When using UCB as our acqusition function, we can control how much to explore and exploit using the parameter $\kappa$ . Based on Nogueira (2014–), the UCB is calculated simply by:

UCB(x) = \mu(x) + \kappa~\sigma(x)

We see easily that higher values of $\kappa$ results in a larger uncertainty, encouraging the algorithm to explore regions of the search space, while lower values of $\kappa$ results in lower uncertainty, making the algorithm more likely to exploit areas known to have high predicted performance.

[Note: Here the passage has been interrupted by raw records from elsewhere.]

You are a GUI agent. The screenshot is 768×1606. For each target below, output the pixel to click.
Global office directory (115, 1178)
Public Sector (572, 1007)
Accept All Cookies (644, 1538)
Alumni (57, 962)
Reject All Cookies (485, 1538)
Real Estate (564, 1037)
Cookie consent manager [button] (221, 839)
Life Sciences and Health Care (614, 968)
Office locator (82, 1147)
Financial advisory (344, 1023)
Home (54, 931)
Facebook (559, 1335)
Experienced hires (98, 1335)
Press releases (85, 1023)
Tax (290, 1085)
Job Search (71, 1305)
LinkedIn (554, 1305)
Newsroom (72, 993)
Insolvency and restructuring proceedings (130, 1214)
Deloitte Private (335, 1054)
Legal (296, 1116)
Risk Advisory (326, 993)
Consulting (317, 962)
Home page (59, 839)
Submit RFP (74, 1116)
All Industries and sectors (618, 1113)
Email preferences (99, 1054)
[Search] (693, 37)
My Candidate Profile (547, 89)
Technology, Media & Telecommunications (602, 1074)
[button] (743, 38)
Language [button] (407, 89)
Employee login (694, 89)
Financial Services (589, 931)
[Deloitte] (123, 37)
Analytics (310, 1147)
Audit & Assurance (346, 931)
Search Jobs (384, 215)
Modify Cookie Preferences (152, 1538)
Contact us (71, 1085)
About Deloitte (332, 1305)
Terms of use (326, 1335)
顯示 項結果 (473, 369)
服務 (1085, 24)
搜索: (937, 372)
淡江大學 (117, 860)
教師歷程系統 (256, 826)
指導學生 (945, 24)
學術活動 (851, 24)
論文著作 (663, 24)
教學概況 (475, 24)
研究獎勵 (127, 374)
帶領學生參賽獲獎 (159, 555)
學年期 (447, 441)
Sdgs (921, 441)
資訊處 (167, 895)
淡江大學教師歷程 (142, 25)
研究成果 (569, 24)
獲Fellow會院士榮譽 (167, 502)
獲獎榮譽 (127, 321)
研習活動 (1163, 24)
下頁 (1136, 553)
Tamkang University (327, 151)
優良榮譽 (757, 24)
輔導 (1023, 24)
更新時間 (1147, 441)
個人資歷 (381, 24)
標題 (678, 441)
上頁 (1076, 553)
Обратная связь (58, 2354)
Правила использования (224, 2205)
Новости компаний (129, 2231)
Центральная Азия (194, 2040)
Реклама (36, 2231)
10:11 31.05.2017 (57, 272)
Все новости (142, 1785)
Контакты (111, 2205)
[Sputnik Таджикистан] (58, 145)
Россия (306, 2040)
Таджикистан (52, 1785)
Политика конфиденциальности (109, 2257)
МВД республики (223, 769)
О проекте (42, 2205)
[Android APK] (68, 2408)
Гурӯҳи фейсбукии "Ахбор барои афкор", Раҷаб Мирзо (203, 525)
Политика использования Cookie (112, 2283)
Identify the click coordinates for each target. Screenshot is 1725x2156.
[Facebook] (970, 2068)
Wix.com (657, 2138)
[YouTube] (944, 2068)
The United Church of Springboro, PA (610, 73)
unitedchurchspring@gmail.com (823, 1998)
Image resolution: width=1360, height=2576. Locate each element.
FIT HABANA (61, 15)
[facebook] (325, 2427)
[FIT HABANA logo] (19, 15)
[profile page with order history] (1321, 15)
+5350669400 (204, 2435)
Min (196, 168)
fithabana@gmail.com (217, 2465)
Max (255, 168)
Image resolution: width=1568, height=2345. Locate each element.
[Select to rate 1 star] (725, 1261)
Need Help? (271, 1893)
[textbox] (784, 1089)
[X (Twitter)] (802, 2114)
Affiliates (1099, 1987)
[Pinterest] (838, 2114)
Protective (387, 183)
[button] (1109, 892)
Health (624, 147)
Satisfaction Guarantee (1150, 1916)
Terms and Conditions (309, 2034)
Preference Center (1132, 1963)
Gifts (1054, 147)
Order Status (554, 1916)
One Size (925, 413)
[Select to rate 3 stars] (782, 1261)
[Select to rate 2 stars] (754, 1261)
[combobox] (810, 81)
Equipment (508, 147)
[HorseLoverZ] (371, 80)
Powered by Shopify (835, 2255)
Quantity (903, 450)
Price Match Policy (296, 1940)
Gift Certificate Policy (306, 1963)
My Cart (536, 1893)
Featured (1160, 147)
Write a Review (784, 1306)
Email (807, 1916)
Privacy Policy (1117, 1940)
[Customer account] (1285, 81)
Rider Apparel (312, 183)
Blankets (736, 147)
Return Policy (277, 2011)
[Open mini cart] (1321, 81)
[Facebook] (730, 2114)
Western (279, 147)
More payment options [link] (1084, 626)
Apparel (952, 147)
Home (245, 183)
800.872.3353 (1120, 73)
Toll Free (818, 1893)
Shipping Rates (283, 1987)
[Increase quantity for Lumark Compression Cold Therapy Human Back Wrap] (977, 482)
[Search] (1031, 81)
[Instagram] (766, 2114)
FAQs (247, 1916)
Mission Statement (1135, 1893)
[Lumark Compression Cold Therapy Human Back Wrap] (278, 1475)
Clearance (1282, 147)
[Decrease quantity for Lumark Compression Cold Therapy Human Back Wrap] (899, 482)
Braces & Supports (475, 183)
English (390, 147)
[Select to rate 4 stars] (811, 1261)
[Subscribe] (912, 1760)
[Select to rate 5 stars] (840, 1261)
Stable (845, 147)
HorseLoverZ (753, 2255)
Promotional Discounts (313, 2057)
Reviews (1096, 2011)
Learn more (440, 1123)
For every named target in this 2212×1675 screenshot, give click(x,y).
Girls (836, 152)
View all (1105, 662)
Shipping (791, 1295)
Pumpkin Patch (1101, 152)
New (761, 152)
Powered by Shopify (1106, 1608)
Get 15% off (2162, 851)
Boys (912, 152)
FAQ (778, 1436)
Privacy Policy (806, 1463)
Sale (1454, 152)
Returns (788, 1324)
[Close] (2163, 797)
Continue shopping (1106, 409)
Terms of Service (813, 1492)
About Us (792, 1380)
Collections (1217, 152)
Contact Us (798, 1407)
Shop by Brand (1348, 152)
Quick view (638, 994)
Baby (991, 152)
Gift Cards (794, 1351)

Selecting an appropriate $\kappa$ value is essential for effective optimization, as it directly impacts the algorithm's ability to discover optimal solutions by balancing the need to explore new possibilities and exploit existing knowledge.

After running multiple experiment trials with different sets of hyperparameters evaluated by Bayesian Optimization, here are the results:

The best result obtained after running a few hundred experiments:

# [BayesOpt] MSE: 0.31021, R^2: 0.58707
{
    "learning_rate": 0.0080248, "max_depth": 8, "subsample": 0.94871,
    "colsample_bytree": 0.50663, "min_child_samples": 6,
    "reg_alpha": 0.47101, "reg_lambda": 5.75695,
}

2.2 HyperOpt

Another search algorithm that is popular is HyperOpt, which is based on the Tree-structured Parzen Estimator (TPE). Previously in Bayesian Optimization, we build a surrogate function $p(y|x)$ to predict the model performance based on a sampled hyperparameter set. On the contrary, TPE models the probabilistic functions that estimates the distributions $p(x|y)$ and $p(y)$ , which is then used to search for promising regions of the hyperparameter space.

Referring to Bergstra et al. (2011), TPE uses two densities to define $p(x|y)$ :

p(x \mid y) = \begin{cases} \ell(x) & \text{if } y < y^*, \\ g(x) & \text{if } y \geq y^*, \end{cases}

The density $l(x)$ represents the likelihood of hyperparameters resulting in objective function values lower than a specified threshold, while $g(x)$ represents the likelihood of hyperparameters resulting in objective function values higher than that threshold. (note: lower loss $y$ is better). The TPE algorithm uses $\gamma$ to be some quantile of the observed losses $y$ such that $P(y \lt y^*) = \gamma$ . TPE employs the EI strategy and calculates the EI proportional to:

EI_{y^*}(x) \propto \bigg( \gamma + \frac{g(x)}{l(x)} (1 - \gamma) \bigg) ^ {-1}

For any given set of hyperparameter $x$ , we can see that a higher probability for $l(x)$ (distribution with better loss) and a lower probability for $g(x)$ is preferred. $\gamma$ here plays a crucial role in the degree of explore-exploit, and 0.25 is often the typical value used. Finally, by modeling the hyperparameters search space hierarchically in a tree structure and using the Parzen Estimator, TPE is able to efficient sample multiple candidates and select the best one with the greatest EI.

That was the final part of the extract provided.